RECORDS TO USE:
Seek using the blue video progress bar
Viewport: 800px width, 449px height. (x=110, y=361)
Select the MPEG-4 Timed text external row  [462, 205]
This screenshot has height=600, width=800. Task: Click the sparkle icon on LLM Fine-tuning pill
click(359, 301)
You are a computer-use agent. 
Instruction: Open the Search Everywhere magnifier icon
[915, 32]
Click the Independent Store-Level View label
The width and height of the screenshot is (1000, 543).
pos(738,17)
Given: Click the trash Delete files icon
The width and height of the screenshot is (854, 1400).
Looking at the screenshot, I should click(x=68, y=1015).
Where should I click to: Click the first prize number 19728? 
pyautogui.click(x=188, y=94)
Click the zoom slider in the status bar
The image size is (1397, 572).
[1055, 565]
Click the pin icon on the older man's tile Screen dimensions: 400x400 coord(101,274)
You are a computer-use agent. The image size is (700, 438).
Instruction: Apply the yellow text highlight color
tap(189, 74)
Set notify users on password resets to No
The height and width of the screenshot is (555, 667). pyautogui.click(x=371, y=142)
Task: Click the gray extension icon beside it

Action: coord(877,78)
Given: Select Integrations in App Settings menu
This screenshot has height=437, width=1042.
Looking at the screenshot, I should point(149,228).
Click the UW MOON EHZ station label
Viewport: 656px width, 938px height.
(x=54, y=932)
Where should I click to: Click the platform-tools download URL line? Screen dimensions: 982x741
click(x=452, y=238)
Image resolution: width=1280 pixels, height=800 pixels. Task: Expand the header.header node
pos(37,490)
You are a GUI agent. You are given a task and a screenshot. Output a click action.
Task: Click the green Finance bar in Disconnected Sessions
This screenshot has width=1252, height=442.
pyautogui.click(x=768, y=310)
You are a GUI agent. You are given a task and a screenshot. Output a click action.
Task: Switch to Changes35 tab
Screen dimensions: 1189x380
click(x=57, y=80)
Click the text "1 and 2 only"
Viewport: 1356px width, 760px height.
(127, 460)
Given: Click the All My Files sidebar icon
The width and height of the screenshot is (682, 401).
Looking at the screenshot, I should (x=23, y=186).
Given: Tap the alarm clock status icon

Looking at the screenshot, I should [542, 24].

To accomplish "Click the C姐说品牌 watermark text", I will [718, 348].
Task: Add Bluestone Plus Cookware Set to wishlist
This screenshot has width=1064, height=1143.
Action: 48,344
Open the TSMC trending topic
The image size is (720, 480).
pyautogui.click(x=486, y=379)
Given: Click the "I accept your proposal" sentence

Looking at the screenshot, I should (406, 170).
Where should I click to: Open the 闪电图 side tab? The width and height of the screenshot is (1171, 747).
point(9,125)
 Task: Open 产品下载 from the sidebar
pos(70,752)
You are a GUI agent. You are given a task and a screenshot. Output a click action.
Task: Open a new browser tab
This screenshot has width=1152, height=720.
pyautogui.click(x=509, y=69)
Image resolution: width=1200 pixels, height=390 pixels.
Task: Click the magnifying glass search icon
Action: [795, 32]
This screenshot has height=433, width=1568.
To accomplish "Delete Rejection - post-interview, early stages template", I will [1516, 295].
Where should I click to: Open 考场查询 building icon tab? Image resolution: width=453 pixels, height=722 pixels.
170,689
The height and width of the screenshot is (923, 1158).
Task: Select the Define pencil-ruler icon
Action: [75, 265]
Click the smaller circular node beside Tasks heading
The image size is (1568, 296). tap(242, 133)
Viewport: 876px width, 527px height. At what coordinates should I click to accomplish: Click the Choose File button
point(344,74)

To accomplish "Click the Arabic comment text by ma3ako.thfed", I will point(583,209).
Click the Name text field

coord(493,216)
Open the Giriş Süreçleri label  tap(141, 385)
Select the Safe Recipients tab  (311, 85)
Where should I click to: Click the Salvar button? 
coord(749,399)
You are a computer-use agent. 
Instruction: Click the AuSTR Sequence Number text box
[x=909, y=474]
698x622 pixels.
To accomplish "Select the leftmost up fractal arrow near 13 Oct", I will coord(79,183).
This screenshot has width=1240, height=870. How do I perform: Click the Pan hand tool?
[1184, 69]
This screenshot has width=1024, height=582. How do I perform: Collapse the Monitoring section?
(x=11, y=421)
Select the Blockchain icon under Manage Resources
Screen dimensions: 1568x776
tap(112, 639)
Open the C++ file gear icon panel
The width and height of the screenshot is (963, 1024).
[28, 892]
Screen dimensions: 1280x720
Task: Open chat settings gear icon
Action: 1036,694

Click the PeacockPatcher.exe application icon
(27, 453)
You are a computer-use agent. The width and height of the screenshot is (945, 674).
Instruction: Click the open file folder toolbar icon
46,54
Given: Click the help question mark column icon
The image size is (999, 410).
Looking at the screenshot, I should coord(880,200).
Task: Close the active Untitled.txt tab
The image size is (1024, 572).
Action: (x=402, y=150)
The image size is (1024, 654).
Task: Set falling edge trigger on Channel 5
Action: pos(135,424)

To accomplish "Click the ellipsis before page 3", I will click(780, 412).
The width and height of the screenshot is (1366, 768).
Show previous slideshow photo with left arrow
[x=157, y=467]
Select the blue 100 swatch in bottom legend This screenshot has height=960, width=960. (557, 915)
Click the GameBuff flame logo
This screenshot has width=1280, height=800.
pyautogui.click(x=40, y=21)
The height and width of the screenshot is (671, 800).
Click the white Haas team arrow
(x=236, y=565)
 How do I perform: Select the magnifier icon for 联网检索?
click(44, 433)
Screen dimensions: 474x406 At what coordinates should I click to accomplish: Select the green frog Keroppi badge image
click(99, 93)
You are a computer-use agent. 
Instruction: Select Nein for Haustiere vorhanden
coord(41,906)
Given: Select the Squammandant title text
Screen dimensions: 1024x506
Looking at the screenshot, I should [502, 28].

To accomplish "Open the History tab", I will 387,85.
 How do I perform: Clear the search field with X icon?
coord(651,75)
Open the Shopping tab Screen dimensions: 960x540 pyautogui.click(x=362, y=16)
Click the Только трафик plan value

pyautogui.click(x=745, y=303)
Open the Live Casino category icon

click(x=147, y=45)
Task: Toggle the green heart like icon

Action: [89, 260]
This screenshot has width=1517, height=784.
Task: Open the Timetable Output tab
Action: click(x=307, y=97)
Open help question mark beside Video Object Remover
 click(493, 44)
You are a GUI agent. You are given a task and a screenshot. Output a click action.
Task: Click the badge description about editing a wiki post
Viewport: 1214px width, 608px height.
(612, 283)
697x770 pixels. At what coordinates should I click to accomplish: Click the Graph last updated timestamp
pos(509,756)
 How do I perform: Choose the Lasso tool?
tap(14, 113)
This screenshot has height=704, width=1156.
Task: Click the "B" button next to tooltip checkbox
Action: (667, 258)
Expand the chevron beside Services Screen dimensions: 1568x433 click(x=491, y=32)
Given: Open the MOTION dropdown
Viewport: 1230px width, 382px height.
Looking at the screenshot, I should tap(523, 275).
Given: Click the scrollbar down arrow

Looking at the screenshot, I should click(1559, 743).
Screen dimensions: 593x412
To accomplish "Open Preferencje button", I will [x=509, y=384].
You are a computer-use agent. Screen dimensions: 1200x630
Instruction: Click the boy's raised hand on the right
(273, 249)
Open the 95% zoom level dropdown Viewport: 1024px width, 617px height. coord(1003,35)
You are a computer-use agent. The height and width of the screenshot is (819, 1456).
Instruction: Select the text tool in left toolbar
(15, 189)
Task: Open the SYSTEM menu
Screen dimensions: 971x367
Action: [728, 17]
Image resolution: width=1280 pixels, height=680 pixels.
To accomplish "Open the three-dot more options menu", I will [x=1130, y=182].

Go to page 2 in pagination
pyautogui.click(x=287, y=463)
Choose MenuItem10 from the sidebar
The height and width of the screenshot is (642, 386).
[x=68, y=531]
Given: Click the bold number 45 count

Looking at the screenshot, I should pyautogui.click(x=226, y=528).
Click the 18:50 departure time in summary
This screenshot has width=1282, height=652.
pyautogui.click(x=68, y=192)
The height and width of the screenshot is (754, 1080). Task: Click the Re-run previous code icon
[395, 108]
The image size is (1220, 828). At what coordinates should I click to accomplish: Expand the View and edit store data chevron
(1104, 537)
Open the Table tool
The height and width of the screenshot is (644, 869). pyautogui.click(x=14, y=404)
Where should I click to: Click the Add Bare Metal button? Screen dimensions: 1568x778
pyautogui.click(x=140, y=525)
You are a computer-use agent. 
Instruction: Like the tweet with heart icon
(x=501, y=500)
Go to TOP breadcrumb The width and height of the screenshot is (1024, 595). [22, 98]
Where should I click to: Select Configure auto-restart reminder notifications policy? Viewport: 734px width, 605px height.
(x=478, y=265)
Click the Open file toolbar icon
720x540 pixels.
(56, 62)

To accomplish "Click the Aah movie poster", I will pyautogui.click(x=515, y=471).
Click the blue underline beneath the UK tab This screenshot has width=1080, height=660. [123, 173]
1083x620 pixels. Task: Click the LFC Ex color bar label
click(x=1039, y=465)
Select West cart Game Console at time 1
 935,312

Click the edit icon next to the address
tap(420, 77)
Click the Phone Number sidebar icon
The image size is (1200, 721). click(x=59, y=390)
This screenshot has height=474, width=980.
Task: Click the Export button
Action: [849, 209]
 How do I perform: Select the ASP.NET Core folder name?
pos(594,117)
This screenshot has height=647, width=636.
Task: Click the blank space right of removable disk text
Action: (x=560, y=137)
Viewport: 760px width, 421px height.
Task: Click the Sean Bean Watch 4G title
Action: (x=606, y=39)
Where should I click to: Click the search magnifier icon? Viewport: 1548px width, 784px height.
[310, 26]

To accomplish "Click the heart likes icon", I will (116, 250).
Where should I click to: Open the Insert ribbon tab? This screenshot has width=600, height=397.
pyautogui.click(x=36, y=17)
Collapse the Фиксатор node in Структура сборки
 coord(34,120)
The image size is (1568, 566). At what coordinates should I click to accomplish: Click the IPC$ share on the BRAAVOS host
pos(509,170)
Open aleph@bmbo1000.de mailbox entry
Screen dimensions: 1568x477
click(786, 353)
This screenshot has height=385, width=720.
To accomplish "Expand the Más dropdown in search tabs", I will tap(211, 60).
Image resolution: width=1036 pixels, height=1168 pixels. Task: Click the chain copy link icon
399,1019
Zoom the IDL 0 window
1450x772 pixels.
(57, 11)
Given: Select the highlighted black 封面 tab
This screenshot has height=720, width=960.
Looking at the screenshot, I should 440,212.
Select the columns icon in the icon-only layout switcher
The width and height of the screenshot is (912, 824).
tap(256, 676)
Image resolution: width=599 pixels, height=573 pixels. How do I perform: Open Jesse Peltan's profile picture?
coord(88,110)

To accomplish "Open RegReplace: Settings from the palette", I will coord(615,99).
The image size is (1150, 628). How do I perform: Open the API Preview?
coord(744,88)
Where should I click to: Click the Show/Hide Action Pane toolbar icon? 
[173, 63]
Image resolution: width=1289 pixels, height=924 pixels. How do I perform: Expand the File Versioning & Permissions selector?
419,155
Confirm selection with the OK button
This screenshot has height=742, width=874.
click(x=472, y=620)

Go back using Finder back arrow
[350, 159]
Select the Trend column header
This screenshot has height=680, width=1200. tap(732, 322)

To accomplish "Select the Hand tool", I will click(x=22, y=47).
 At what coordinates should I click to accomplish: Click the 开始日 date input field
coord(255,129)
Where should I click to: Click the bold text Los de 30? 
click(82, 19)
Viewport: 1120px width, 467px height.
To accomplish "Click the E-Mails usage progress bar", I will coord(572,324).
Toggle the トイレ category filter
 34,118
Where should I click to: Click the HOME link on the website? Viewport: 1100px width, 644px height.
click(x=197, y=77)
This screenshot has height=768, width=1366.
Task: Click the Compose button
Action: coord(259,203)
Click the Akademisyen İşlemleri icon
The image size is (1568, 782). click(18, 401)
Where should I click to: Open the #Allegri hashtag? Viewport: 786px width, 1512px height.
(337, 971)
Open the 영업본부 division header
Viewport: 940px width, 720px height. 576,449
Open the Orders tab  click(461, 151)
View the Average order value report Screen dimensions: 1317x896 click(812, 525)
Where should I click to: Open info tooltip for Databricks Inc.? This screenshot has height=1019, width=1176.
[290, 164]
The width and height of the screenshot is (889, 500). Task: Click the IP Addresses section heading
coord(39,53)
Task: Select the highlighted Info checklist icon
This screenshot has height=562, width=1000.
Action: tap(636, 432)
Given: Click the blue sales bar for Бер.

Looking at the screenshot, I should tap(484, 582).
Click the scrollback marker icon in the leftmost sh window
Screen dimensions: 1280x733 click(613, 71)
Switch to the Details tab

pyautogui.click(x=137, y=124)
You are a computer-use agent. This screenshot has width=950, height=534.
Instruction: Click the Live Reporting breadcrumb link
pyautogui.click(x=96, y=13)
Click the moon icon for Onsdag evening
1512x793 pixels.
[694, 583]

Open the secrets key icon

WHAT YOU NEED TO DO: Write out exactly the final stretch of the listing above, beginning at the line that contains "Instruction: Click the Live" and ending at its last line, with nothing added.

RESULT OF THE TASK:
Instruction: Click the Live Reporting breadcrumb link
pyautogui.click(x=96, y=13)
Click the moon icon for Onsdag evening
1512x793 pixels.
[694, 583]

Open the secrets key icon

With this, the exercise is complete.